• _QUOTED PASSAGE_
+ + + + +

# Some of mine



## venomfreak (Dec 4, 2010)

Hi guys, this is my hots at home..hope you all like it.

Tropidolaemus Subannulatus from Borneo








Tropidolemus Wagleri from Sumatra








Tropidolaemus Philipinensis from Samar Island








Trimeresurus Insularis








Trimeresurus Punecius








Boiga Nigriceps








Boiga Multomaculata








Boiga Dendrophila








Bungarus Candidus









Thank you


----------



## Biggys (Jun 6, 2010)

Wow truly stunning :notworthy:


----------



## naja-naja (Aug 26, 2009)

wow those first 2 are amazing!!


----------



## gingersnap (Sep 12, 2010)

Lovin the Mangrove! They are Stunning! :flrt:


----------



## chulainn (Nov 29, 2009)

although the bogias arnt dwa any more great collection the bogias are my faveirouit species


----------



## snakekeeper (Oct 29, 2008)

Stunning snakes... I'm sure that I have seen some of those photos before. Have you posted on any other website?


----------



## venomfreak (Dec 4, 2010)

Thanks all for kind words.


snakekeeper said:


> Stunning snakes... I'm sure that I have seen some of those photos before. Have you posted on any other website?


Your absolutly right, ive been posting those pict to SA forum and Venomlist..and now its RFUK


----------



## xvickyx (Jul 21, 2009)

Fantastic collection!!! Loving the _Trimeresurus Insularis
_


----------



## kitti (Mar 8, 2010)

Stunning animals, love the vibrant colours!

Such gorgeous snakes, very jealous. :flrt:


----------

+ + + + +

• _SUPPLIED ENTRIES_

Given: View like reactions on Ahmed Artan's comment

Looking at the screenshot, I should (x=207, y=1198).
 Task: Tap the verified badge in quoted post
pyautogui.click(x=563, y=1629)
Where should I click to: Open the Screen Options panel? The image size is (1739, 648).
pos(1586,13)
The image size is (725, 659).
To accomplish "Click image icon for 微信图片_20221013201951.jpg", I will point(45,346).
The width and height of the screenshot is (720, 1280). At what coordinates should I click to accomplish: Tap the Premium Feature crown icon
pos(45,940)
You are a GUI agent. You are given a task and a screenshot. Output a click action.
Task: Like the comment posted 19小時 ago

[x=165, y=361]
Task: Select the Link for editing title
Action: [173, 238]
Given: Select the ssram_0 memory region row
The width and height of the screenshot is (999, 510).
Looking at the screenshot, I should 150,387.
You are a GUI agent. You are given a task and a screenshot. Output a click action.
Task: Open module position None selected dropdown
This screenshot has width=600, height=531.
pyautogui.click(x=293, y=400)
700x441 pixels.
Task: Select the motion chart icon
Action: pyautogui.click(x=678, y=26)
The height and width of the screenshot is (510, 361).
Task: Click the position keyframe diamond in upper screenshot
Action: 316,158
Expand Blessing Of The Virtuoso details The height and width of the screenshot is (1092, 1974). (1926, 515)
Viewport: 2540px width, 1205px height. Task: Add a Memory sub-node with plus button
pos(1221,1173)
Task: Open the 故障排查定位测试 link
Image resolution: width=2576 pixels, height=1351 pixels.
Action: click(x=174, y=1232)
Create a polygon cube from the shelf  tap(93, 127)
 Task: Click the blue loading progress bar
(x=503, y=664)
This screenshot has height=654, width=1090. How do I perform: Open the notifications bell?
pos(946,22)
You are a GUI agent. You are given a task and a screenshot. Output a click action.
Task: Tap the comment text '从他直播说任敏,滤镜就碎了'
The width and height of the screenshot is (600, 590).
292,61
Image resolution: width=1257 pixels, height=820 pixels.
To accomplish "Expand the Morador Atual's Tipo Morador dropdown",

+ + + + +

• _SHORT TASK_
Reproduce the snake-keeping thread word for word from "## xvickyx (Jul" to "the vibrant colours!".

• _ANSWER BELOW_
## xvickyx (Jul 21, 2009)

Fantastic collection!!! Loving the _Trimeresurus Insularis
_


----------



## kitti (Mar 8, 2010)

Stunning animals, love the vibrant colours!